Self-Attention Mechanism of Transformers [with Easy-to-follow maths and code]

This blog post will get into the mathematical details of the Attention mechanism and create an attention mechanism from scratch using python in an easy to follow , understandable manner.

Before beginning this blog post, I highly recommend visiting my earlier blog post on an overview of transformers. To get the best out of this blog, please check my previous blog post in the following order.

This blog post will get into the nitty-gritty details of the Attention mechanism and create an attention mechanism from scratch using python. The codes and intuitive maths explanation go hand in hand.

What are we going to Learn?

Attention Mechanism concept
Steps involved in Self Attention Mechanism : Step-by-Step Guide with Intuitive Math and Python Implementation

Optimizing Input Pre-Processing: Understanding the Role of Query, Key, and Value Matrix in Attention Mechanism for Natural Language Processing
Exploring Scaled Attention Scores: Essential Concepts in Scaled Attention Scores for Natural Language Processing.

3. Multi-Head Attention Mechanism

So without any further delay, let’s dive in.

via GIPHY

Exploring the Power of Attention Mechanism in NLP and Understanding How Sentences are Processed:-

As discussed in the previous post, what happens when a sentence passes through an attention mechanism. When a sentence passes through an attention mechanism, it undergoes a fascinating transformation. Let’s take the example sentence “He took the hat and examined it carefully”. The attention mechanism creates a unique representation, or embedding, for each word, taking into account their relationships with other words in the sentence. In this case, the attention mechanism understands the sentence so deeply that it can associate the word “it” with “hat” and not with “He”. This concept is a crucial aspect of data science, machine learning, and natural language processing, where attention mechanism plays a pivotal role in understanding and processing textual data.

Steps involved in Self Attention Mechanism

1. Cracking the Code of Text Inputs — How Natural Language Processing Transform Words and get it in proper format for Transformers:-

Okay, so here’s the thing: text inputs are not exactly a piece of cake for Transformers or computers to understand. But fear not, we’ve got a clever trick up our sleeves! We represent each word in a text with a vector of numbers, also known as an embedding. Let’s take the sentence “This is book” as an example, and say we’re using an embedding dimension of 5. That means for each word, we’ll have a vector of length 5, like this:

“This”: [0.1, -0.3, 0.5, -0.2, 0.7]

“is”: [-0.6, 0.2, 0.9, -0.1, 0.3]

“book”: [0.8, -0.5, -0.4, 0.6, -0.9]

And voila! We’ve created word embeddings that capture the essence of each word in a numerical form. It’s like giving words their own little numeric superpowers, all in the name of embeddings in natural language processing. Pretty cool, huh?

Input to Transformer

print(f”Shape is :- {np.random.randn(3,5).shape}”)
X=np.random.randn(3,5)
X

Output:-

Alright, folks, buckle up! We’re about to dive into the next level of word embeddings. Remember that input matrix we talked about earlier? Well, from that matrix, we’re going to create some new players on the field: the Key, Query, and Value matrices.

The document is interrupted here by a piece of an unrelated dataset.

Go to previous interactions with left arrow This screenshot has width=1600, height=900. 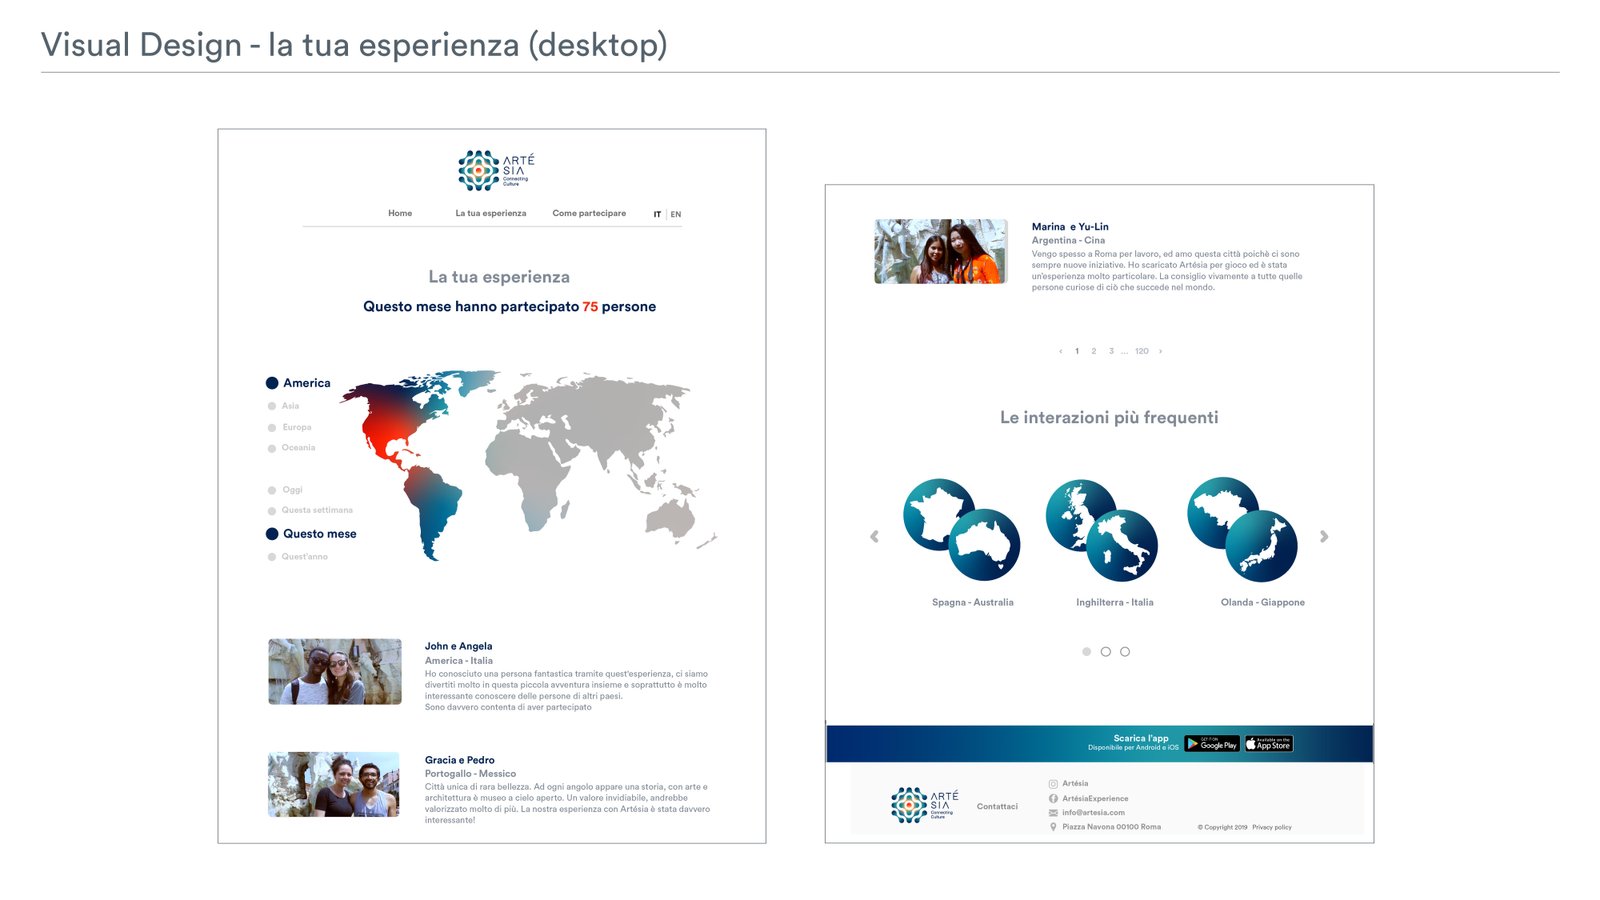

So, here’s the deal: these Key, Query, and Value matrices are like the key ingredients that make the attention mechanism tick. They help the model understand how each word in the input sentence is related to the others.

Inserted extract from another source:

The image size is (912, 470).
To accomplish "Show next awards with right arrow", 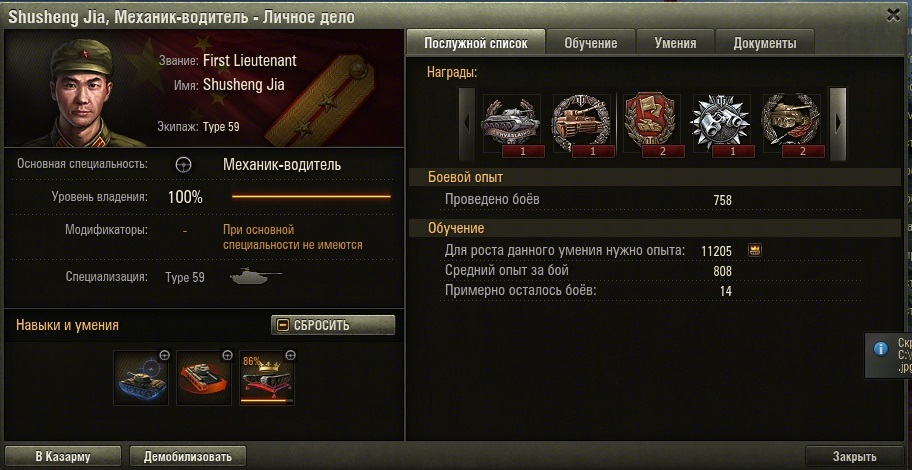I will (838, 123).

Just imagine the Key matrix as the secret decoder ring, the Query matrix as the sleuth with a magnifying glass, and the Value matrix as the treasure chest of hidden insights. When combined, they create a powerful trio that unlocks the full potential of word embeddings. Exciting stuff, right? So, stay tuned as we unravel the mysteries of these matrices and discover how they work together to supercharge our text processing game.

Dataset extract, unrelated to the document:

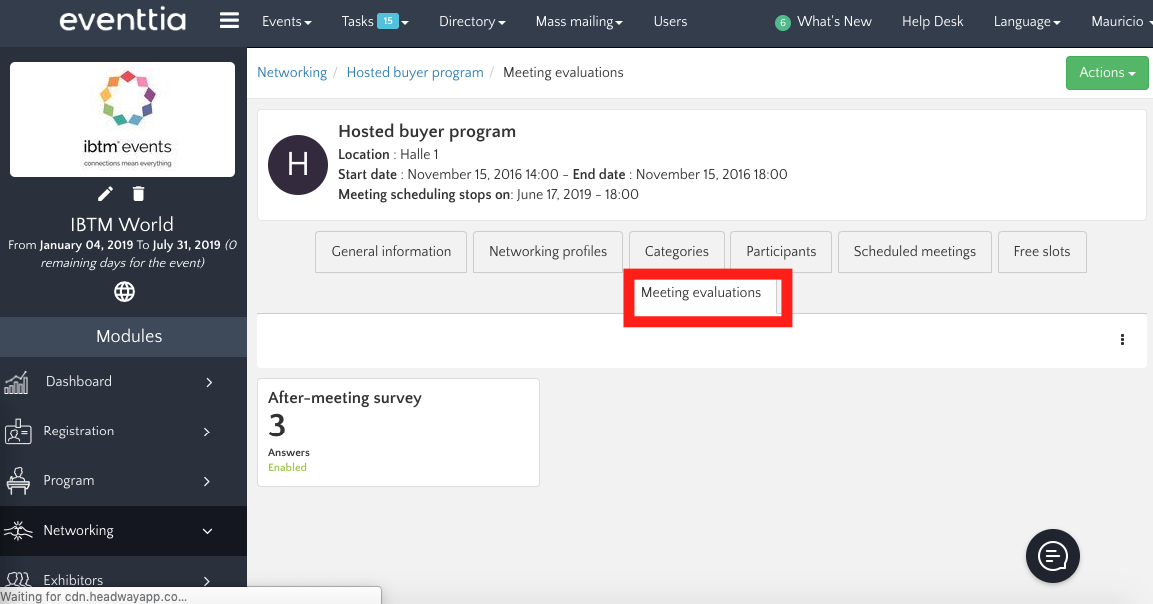This screenshot has height=604, width=1153.
Task: Open the Actions dropdown button
Action: point(1106,73)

2. Obtaining Query, Key and Value matrix

Alright, fellow learners! Now that we know the importance of the Query, Key, and Value matrices, it’s time to dive into the nitty-gritty of obtaining them. But first, let’s have a little fun with some random initiation. Just like rolling the dice in a game, we’ll randomly initialize these matrices for now. But hey, don’t worry, in reality, these are like the superheroes of our neural network, constantly learning and evolving during the training process to become the optimal weights. These are parameters and learned during the training process. The optimal weights are finally used. Assume these weights are optimal weights as shown in the code.

The overall operation involved in this step to be followed in the following code snippets (Image by Author)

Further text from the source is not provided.